====== Passage ======

Bay Area Aggregators Launch Big Home Battery Backup Plan

30 Jul 2020

Three Bay Area community choice energy organizations announced a deal with Sunrun for 20 MW of new behind-the-meter solar plus battery backup in their territories to keep electricity flowing during shutoffs. 

Under this novel agreement announced July 30, East Bay Community Energy, Peninsula Clean Energy and Silicon Valley Clean Energy will promote the Sunrun residential projects to their customers, including to those financially and physically vulnerable. The individual customers will pay for the home solar-storage units in exchange for lower energy bills and financial incentives.

Participating residential customers can fuel the grid when demand is high and receive subsides from the California Public Utilities Commission’s Self Generation Incentive Program.

In addition, customers will receive one-time payments of $1,000 for offering resource adequacy capacity.

Under the arrangement, Sunrun will use the solar-battery systems to reduce the aggregators’ peak load and resource adequacy obligations.  

The distributed energy projects may start rolling out this year through 2022 to fuel up to 6,000 homes and multifamily dwellings across Alameda, Santa Clara, and San Mateo counties. 

Last fall, Pacific Gas & Electric cut off power to some 2 million people during high and dry winds for several days. In San Mateo County, for example, up to 55,000 went without power. In both Santa Clara and Alameda counties, about 30,000 people lost power. 

The community aggregators supply the power to their customers but over PG&E lines.

“In addition to providing needed resiliency to the members of our community most impacted by power shutoffs, this program is instrumental in shifting away from a centralized, fossil fuel-based grid to one that is distributed, decentralized and decarbonized,” Girish Balachandran, Silicon Valley CEO, said.

The customers will either sign a contract with Sunrun to purchase the system or ink a solar/storage service contract. 

The cost of the solar battery installations is confidential.

Silicon Energy contracted for up to 7.5 MW over 10 years to be installed at an estimated 2,500 single-family and 2,000 multifamily customer residences. Peninsula plans to have 5 MW installed over an estimated 2,000 homes. East Bay estimates more than 5 MW of installations on about 1,000 residences, J.P. Ross, Sr. Director of Local Development and Electrification, said.

The average project size for single family homes is 5 kW of solar and about 5.6 kW of battery storage, able to run up to four hours. Multi-family residence projects will be significantly larger. The storage will be Tesla Powerwalls or LG batteries.

Each of the three aggregators has reserved a portion of the installations for low income communities and people dependent on powered medical devices.

At SV Clean Energy, at least 20% of the units will be targeted at residences of those financially struggling or medical baseline customers at multifamily units, spokesperson Pamela Leonard said. Of the roughly 1,000 residential units in East Bay territory, the plan is to install 20% of the projects at the abodes of the physically and financially vulnerable. The target for Peninsula’s disadvantaged and medical baseline customers is 10% of 2,000 residences, according to Peter Levitt, assistant manager of distributed energy resources.

====== Provided records ======

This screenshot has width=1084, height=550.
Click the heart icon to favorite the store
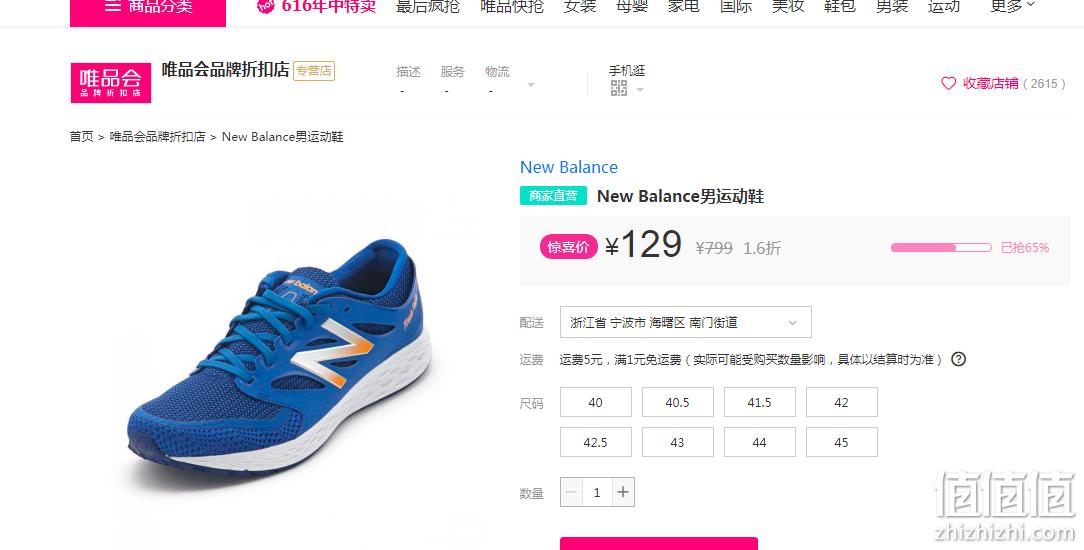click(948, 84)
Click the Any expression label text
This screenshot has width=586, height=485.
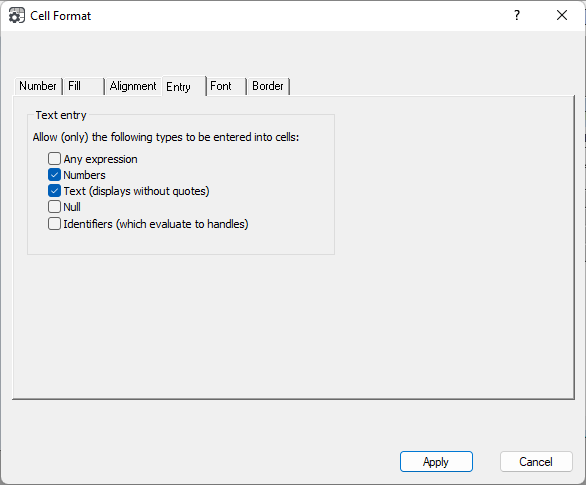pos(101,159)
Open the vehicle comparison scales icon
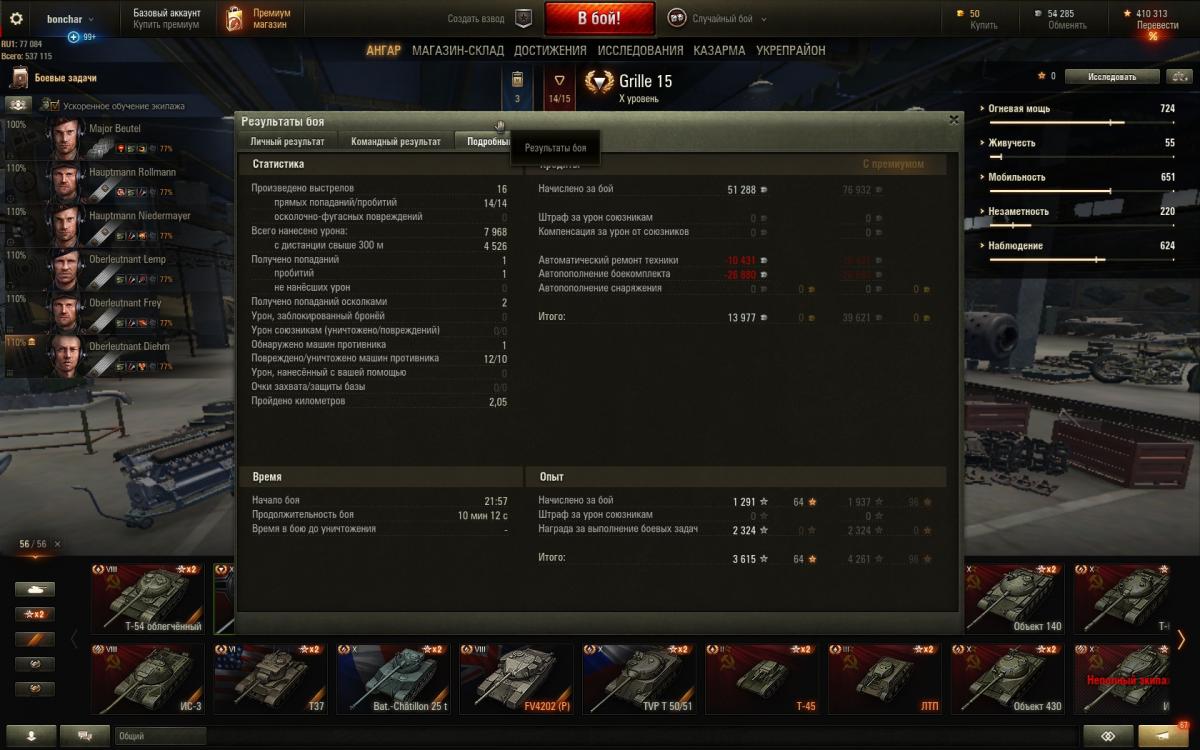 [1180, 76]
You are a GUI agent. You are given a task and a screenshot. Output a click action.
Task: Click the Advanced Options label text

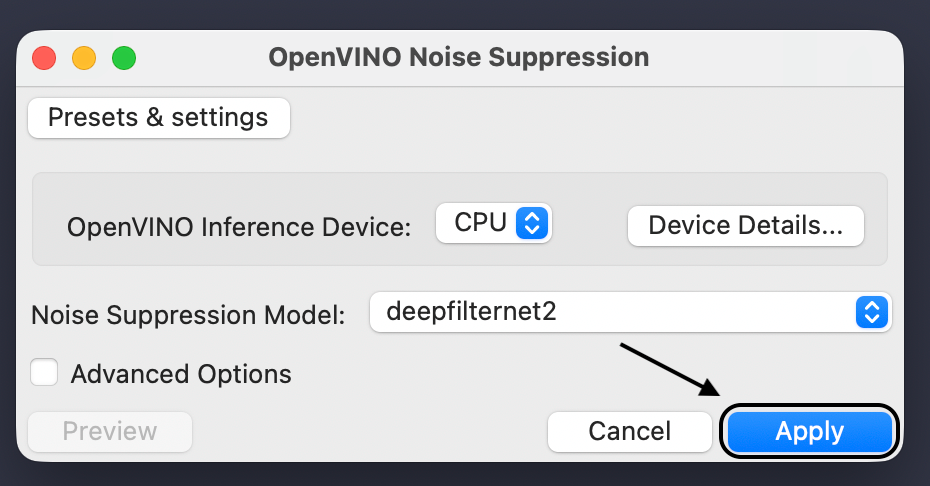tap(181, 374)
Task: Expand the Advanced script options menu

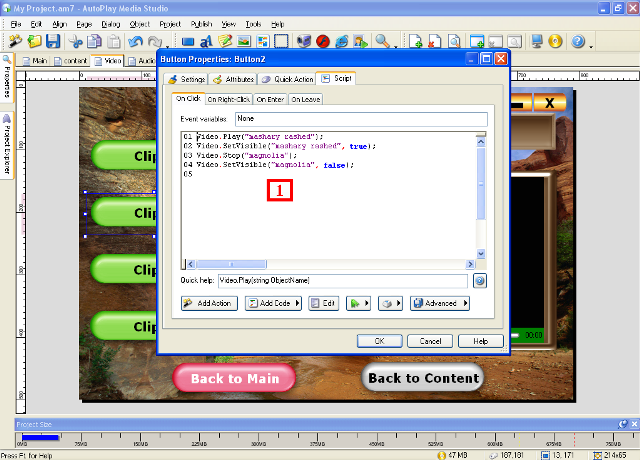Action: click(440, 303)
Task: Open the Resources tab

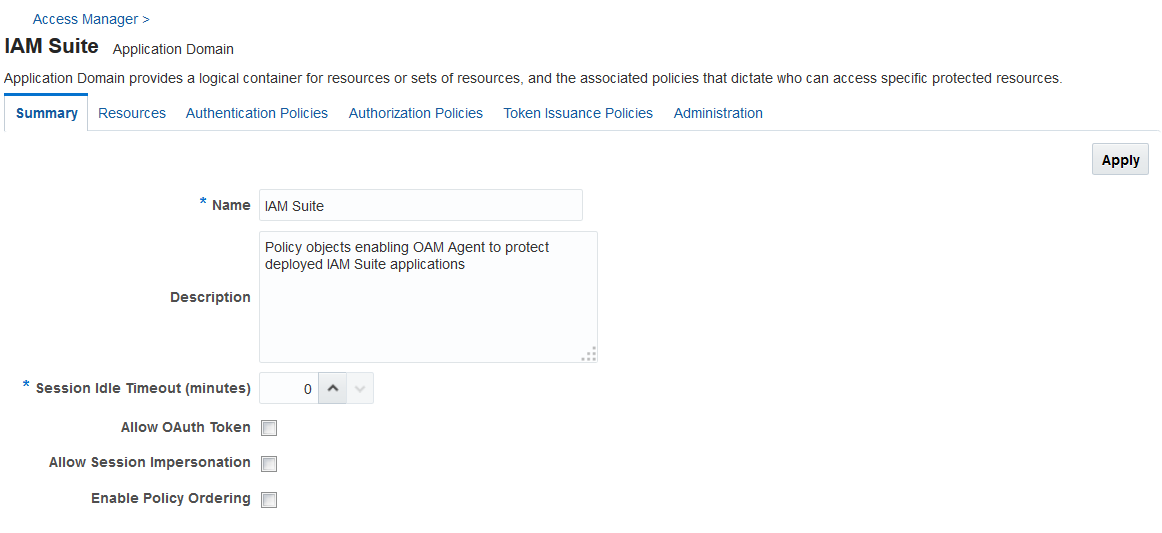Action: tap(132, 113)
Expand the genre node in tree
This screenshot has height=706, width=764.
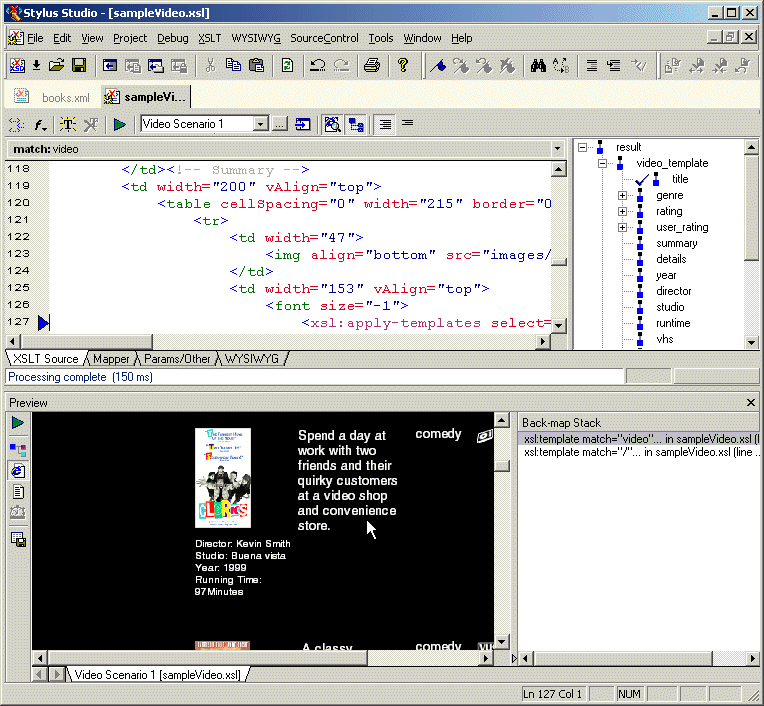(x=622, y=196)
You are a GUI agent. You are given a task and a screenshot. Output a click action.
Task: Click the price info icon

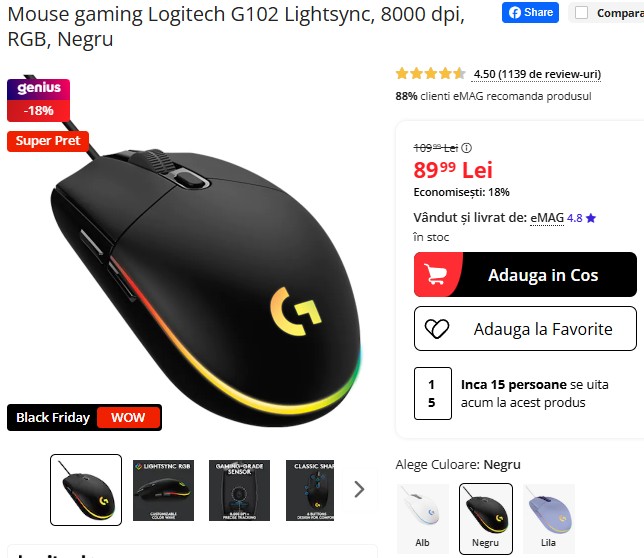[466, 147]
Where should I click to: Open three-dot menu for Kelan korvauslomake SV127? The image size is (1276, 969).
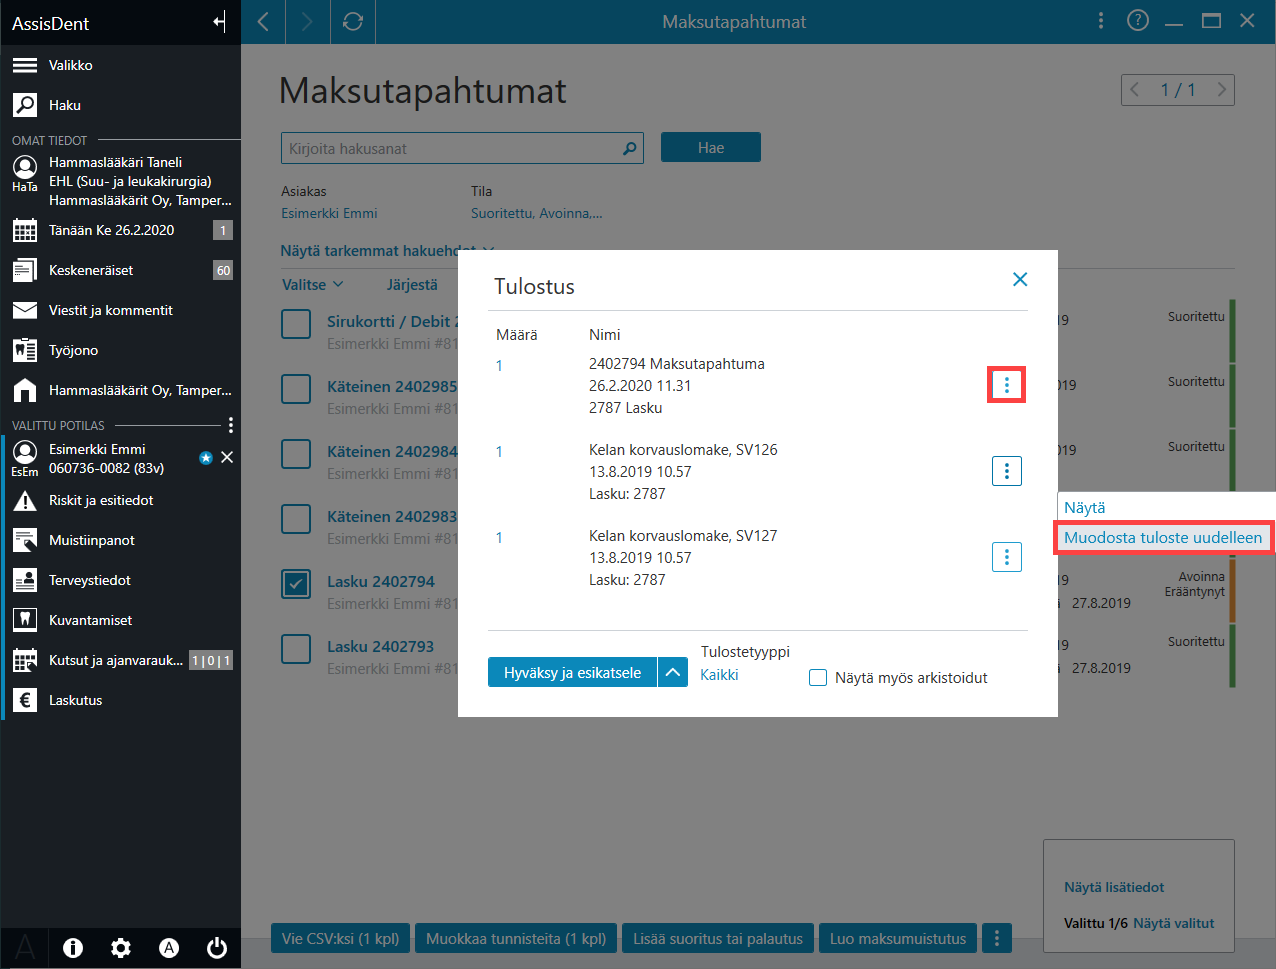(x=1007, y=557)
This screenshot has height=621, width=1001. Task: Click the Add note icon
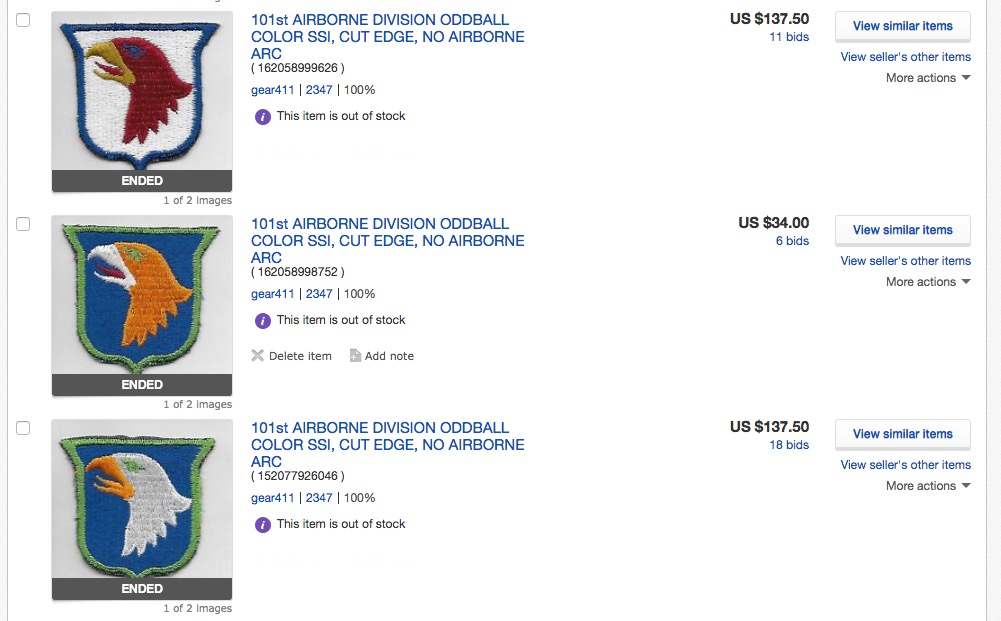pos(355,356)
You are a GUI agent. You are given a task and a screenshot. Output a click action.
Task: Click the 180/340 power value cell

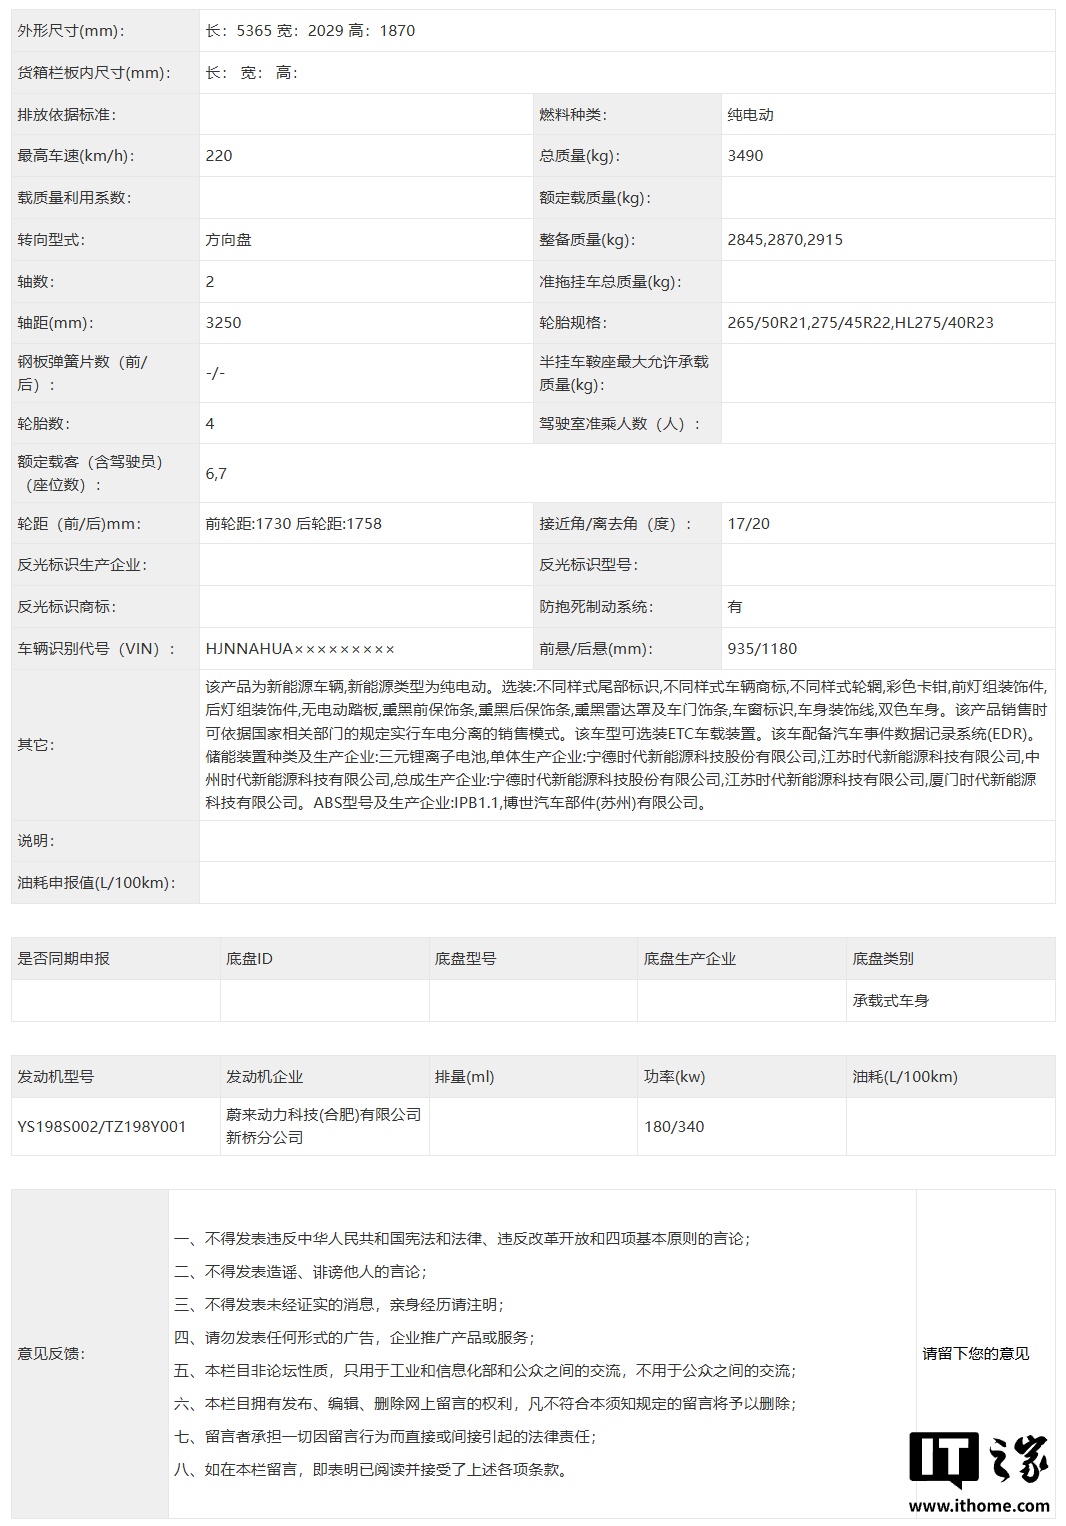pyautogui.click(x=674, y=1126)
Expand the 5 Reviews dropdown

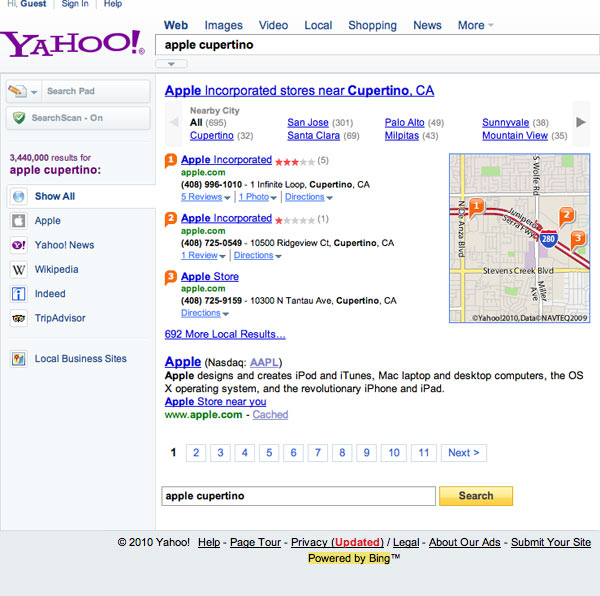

======

**Problems and tasks**
a - Output the part of the battery backup article above, starting at "Under this novel" and ending at "Generation Incentive Program.".
b - In the battery backup article above, what one-time payment will customers receive for offering resource adequacy capacity?
c - In one to three sentences, state why, according to the battery backup article above, individual customers will pay for the home solar-storage units.

**Responses in order**
a -
Under this novel agreement announced July 30, East Bay Community Energy, Peninsula Clean Energy and Silicon Valley Clean Energy will promote the Sunrun residential projects to their customers, including to those financially and physically vulnerable. The individual customers will pay for the home solar-storage units in exchange for lower energy bills and financial incentives.

Participating residential customers can fuel the grid when demand is high and receive subsides from the California Public Utilities Commission’s Self Generation Incentive Program.

b - $1,000

c - Customers will pay for the units in exchange for lower energy bills and financial incentives. These incentives include subsidies from the California Public Utilities Commission's Self Generation Incentive Program and one-time payments of $1,000 for offering resource adequacy capacity.